Official reports and spending documents show that in the past year, UK police have deemed the testing of a system that can collect people’s “internet connection records” a success, and have started work to potentially introduce the system nationally. If implemented, it could hand law enforcement a powerful surveillance tool.

Critics say the system is highly intrusive, and that officials have a history of not properly protecting people’s data. Much of the technology and its operation is shrouded in secrecy, with bodies refusing to answer questions about the systems.

At the end of 2016, the UK government passed the Investigatory Powers Act, which introduced sweeping reforms to the country’s surveillance and hacking powers. The law added rules around what law enforcement and intelligence agencies can do and access, but it was widely criticized for its impact on people’s privacy, earning it the name the “Snooper’s Charter.”

Particularly controversial was the creation of so-called internet connection records (ICRs). Under the law, internet providers and phone companies can be ordered—with a senior judge approving the decision—to store people’s browsing histories for 12 months.

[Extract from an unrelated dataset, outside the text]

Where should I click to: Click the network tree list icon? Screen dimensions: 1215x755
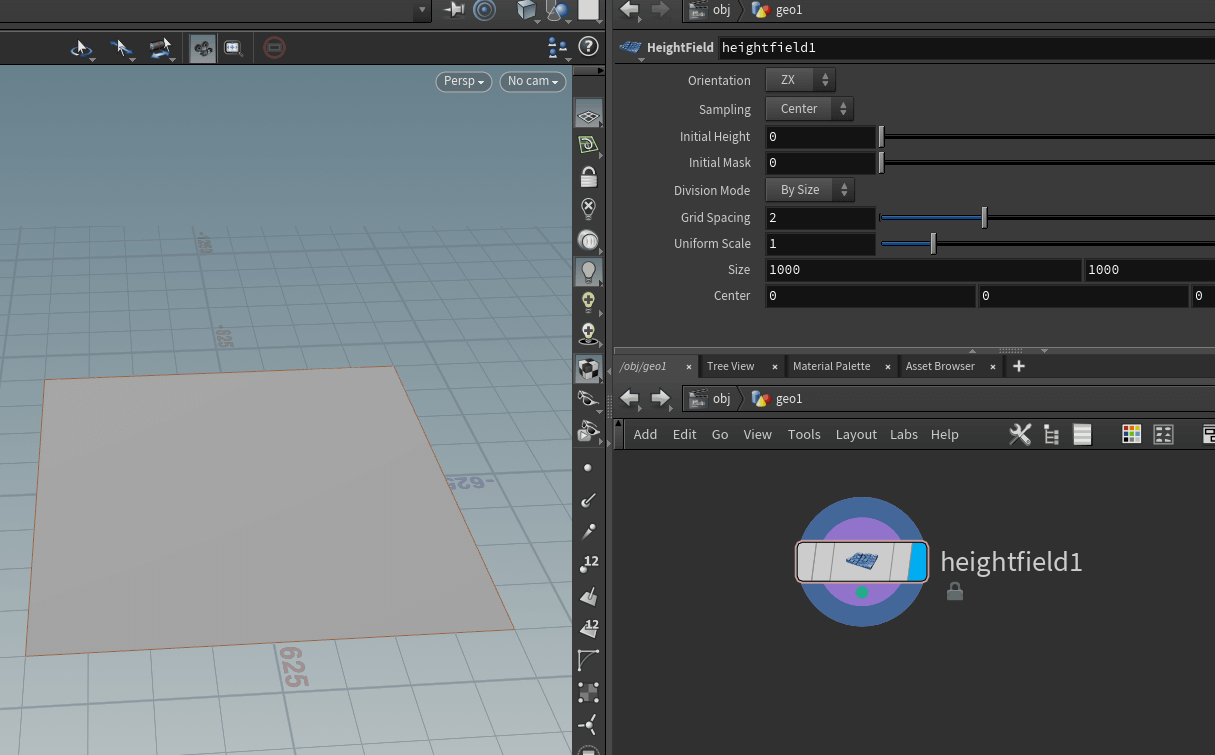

An ICR isn’t a list of every page online you visit, but may nonetheless reveal a significant amount of information about your online activities. ICRs can include that you visited Wired.com but not that you read this individual article, for instance. An ICR can also be your IP address, a customer number, the date and time the information was accessed, and the amount of data being transferred. The UK government says an internet connection record could indicate when, for example, the travel app EasyJet is accessed on someone’s phone, but not how the app was used.

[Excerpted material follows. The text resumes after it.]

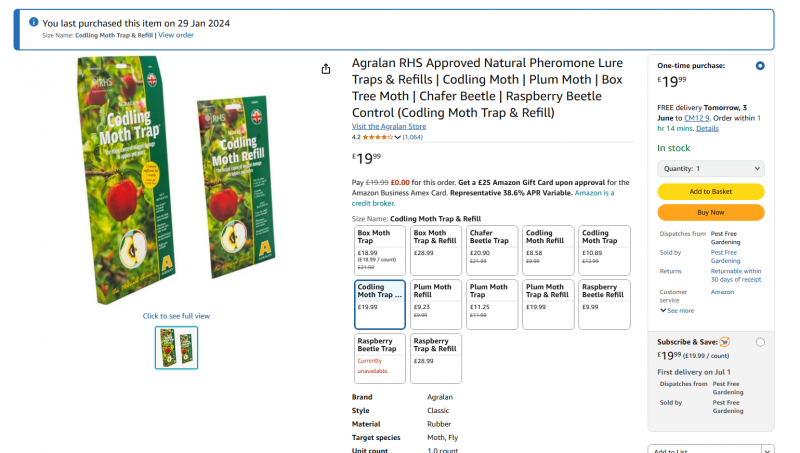
Task: Click the share icon beside product image
Action: pos(326,69)
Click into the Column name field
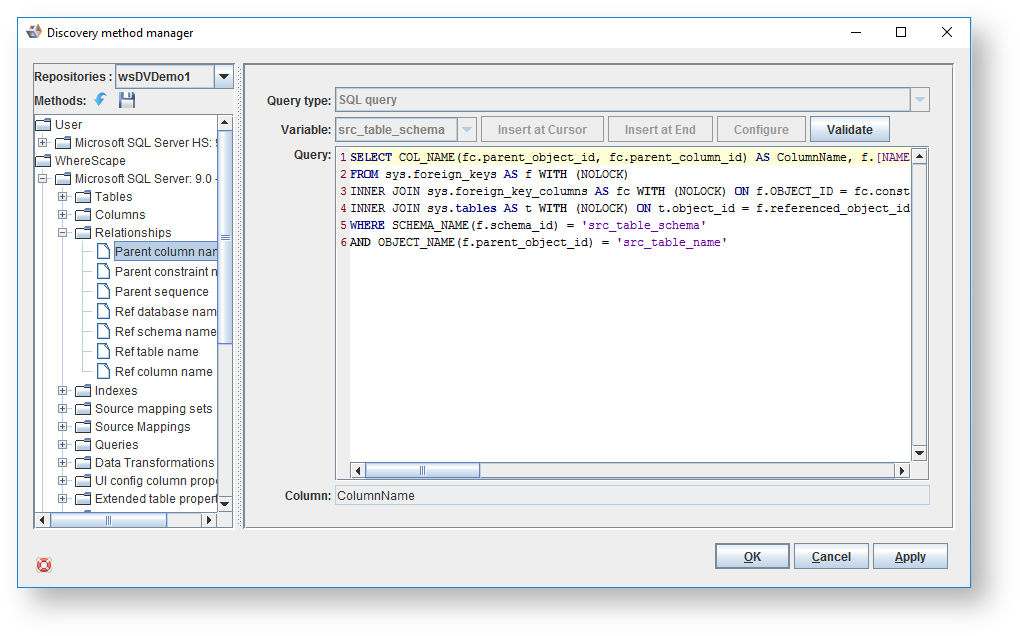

“ICRs are highly intrusive and should be protected from over-retention by telecommunications operators and intelligence agencies,” says Nour Haidar, a lawyer and legal officer at UK civil liberties group Privacy International, which has been challenging data collection and handling under the Investigatory Powers Act in court.

Little is known about the development and use of ICRs. When the Investigatory Powers Act was passed, internet companies said it would take them years to build the systems needed to collect and store ICRs. However, some of those pieces may now be falling into place. In February, the Home Office, a government department that oversees security and policing in the UK, published a mandatory review of the operation of the Investigatory Powers Act so far.

The review says the UK’s National Crime Agency (NCA) has tested the “operational, functional, and technical aspects” of ICRs and found a “significant operational benefit” of collecting the records. A small trial that “focused” on websites that provided illegal images of children found 120 people who had been accessing these websites. It found that “only four” of these people had been known to law enforcement based on an “intelligence check.”